Which Model Should You Trust?

Model Selection — cross-validation, information criteria, and hyperparameter tuning

1

The Problem

You've trained a linear regression, a Random Forest, and an XGBoost on the same dataset. They all look good on training data. Which one will generalise to unseen data? You can't tell without a rigorous evaluation framework.

Linear
Train: 0.81
Test: ???
RF
Train: 0.97
Test: ???
XGBoost
Train: 0.95
Test: ???
"Training performance tells you about the past. Cross-validation tells you about the future."
2

The Intuition

K-Fold cross-validation splits data into K equal folds. Train on K-1 folds, test on the remaining fold. Rotate until every fold has been the test set. Average the K scores. This uses all your data for both training and testing.

5-Fold CV: each fold takes a turn as test set
3

The Math

K-Fold CV Score
CV = (1/K) Σₖ score(model trained on D\Dₖ, evaluated on Dₖ)
AIC / BIC (penalise complexity)
AIC = 2k − 2ln(L̂)  |  BIC = k·ln(n) − 2ln(L̂)
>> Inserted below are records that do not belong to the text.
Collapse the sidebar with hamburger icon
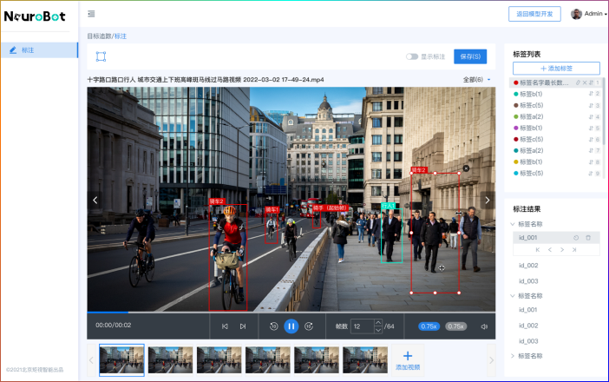Screen dimensions: 609x382 91,14
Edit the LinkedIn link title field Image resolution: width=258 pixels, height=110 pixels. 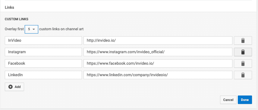click(x=43, y=75)
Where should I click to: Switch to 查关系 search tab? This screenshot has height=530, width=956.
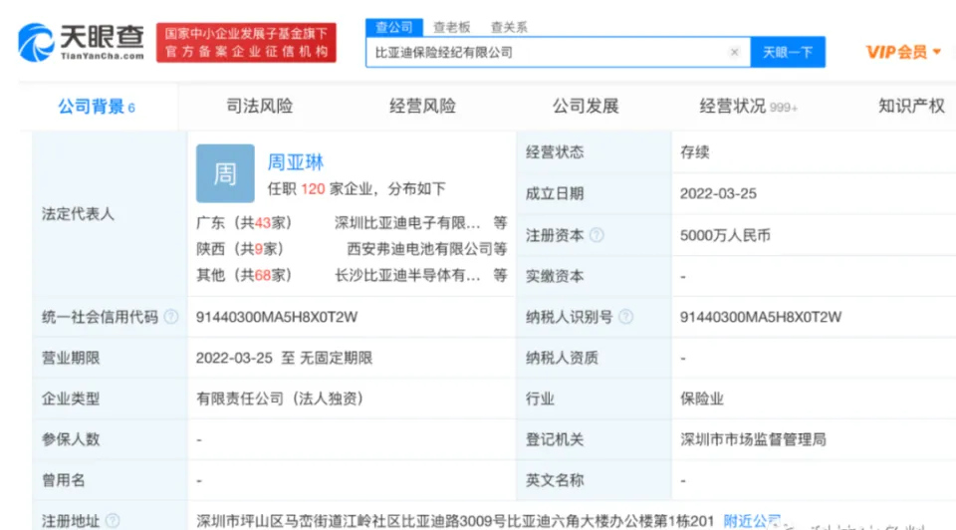509,27
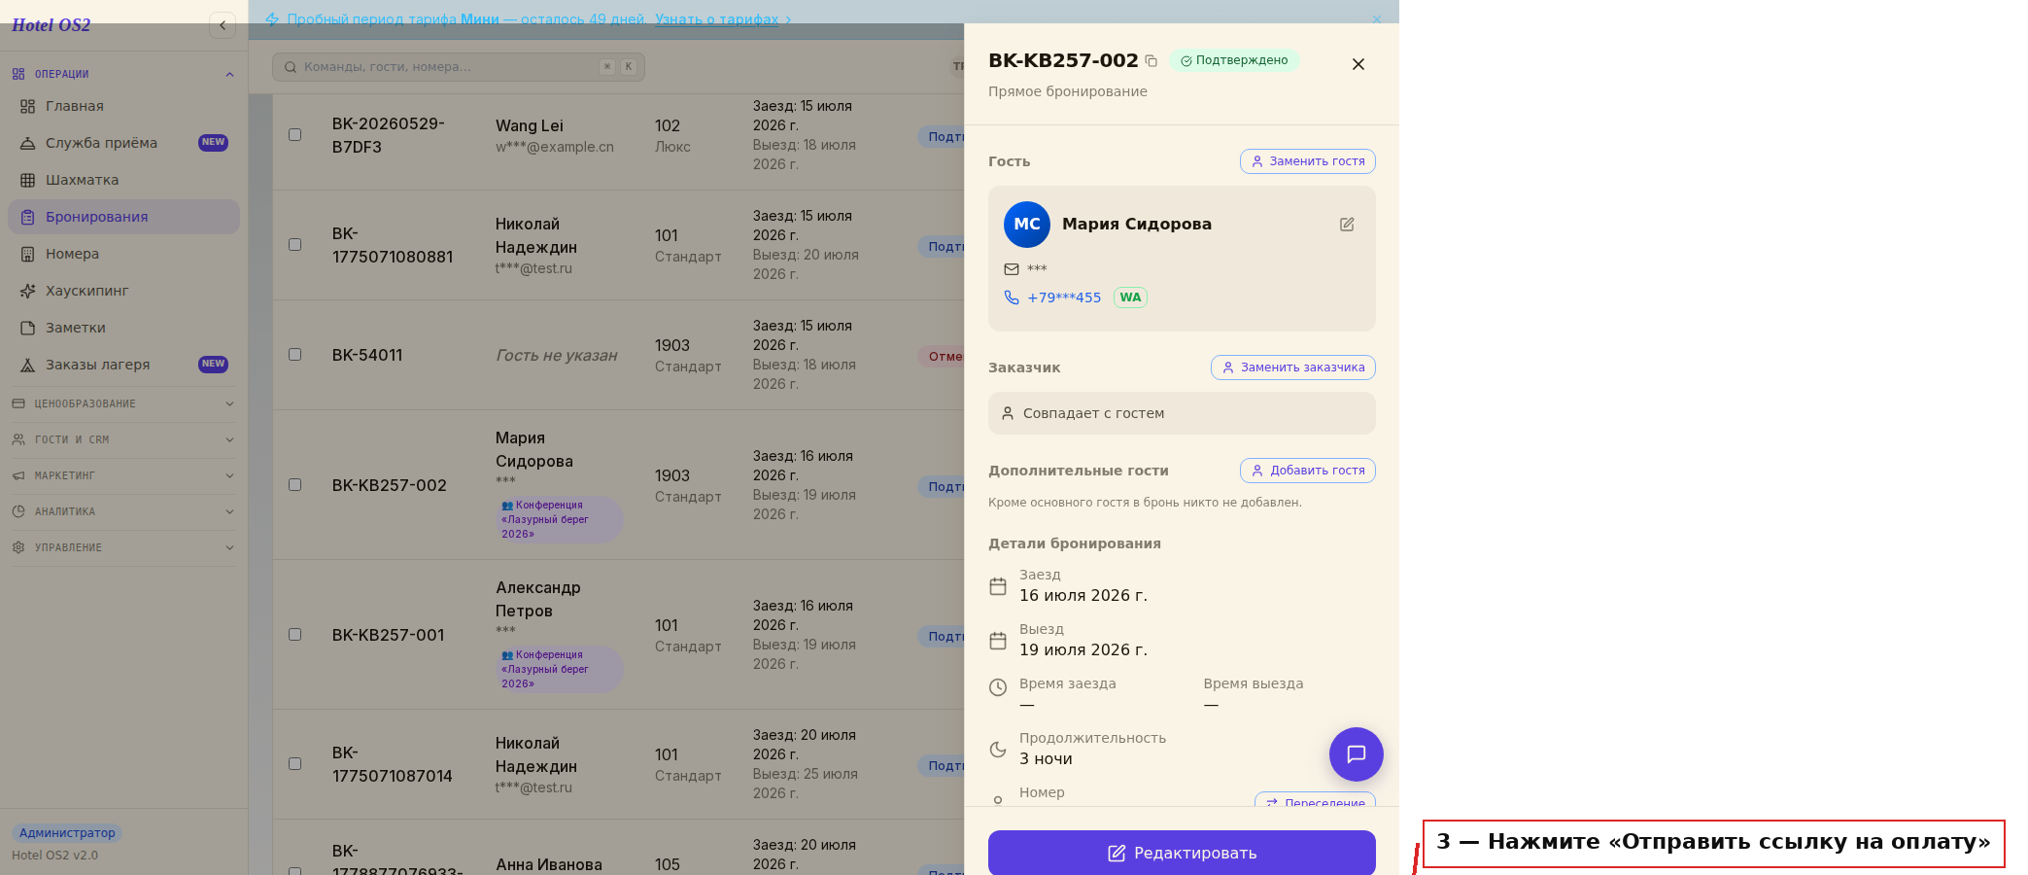
Task: Click the Редактировать button
Action: (x=1182, y=853)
k = parameters, L̂ = likelihood, n = observations. Lower = better.

Hyperparameter Search

GridSearchCV — exhaustive (slow). RandomizedSearchCV — random sample (faster). Optuna/Hyperopt — Bayesian (smartest).

4

Assumptions & Pitfalls

Data leakage. Preprocessing (scaling, feature selection) must happen inside the CV loop, not before. Otherwise you've snooped at the test data.
Test set must be held out until the end. Once you use the test set to tune hyperparameters, it's no longer a test set — it becomes validation data.
Time series: no random splits. For temporal data, always use TimeSeriesSplit — train on past, test on future. Never shuffle.
5

When to Use

Strengths

  • Unbiased estimate of generalisation error
  • Uses all data efficiently
  • Detects data leakage and overfit
  • Enables fair model comparisons

Limitations

  • K × training time cost
  • Variance in small datasets
  • Wrong for time series without care
  • Doesn't replace a true held-out test set
Any model comparison Hyperparameter tuning Feature selection

Key Takeaways

Cross-Validate Everything

Never compare models on the training set. 5-fold CV is the minimum; 10-fold for smaller datasets.

Avoid Data Leakage

Put all preprocessing inside a Pipeline and inside the CV loop. A single leaked data point can produce optimistically wrong results.

One True Test Set

Hold out a final test set. Touch it exactly once — after all tuning is done. Its result is your honest performance estimate.